2. The parties, it should be stated here, are governed by the Mitakshara law. Whatever rights Jitendra may have either personally as adopted son of Barendra or as mohunt or shebait of the deity, either by nomination or by right of lineal primogeniture, are not rights which have in any way been affected by the decree and in no sense can it be said that Jitendra is a legal representative of Barendra in so far as such rights of his are concerned. The adjudication contained in the award as affirmed by the decree is an adjudication which is entirely a personal one in so far as Barendra was concerned and on Barendra's death has spent all its force except as regards parties who were the other parties to the suit.
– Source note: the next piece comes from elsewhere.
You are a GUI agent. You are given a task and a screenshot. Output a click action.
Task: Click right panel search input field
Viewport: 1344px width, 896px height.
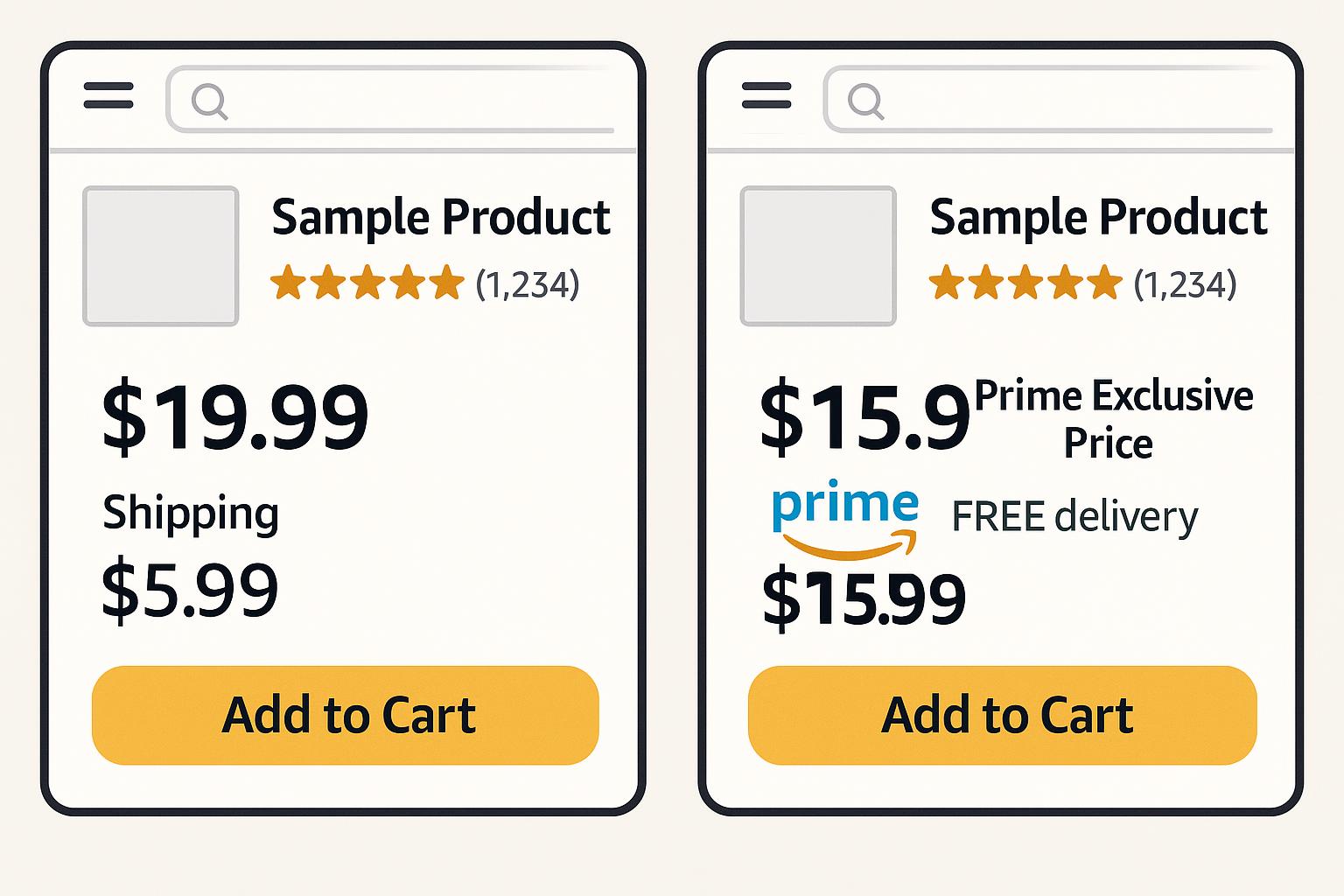[x=1068, y=100]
The Court below has expressly said that the decree will have no effect so far as Jitendra is concerned, and it will be a waste of procedure to let him come in only to have the same thing said once again his presence. There is no application before us by anybody else to come in and prosecute the appeal in the place of Barendra. The result is that in our judgment the order obtained by Jitendra for his substitution should be vacated, and it being held that the appeal has abated, the appeal as well as the application, should be dismissed. There will be no order for costs.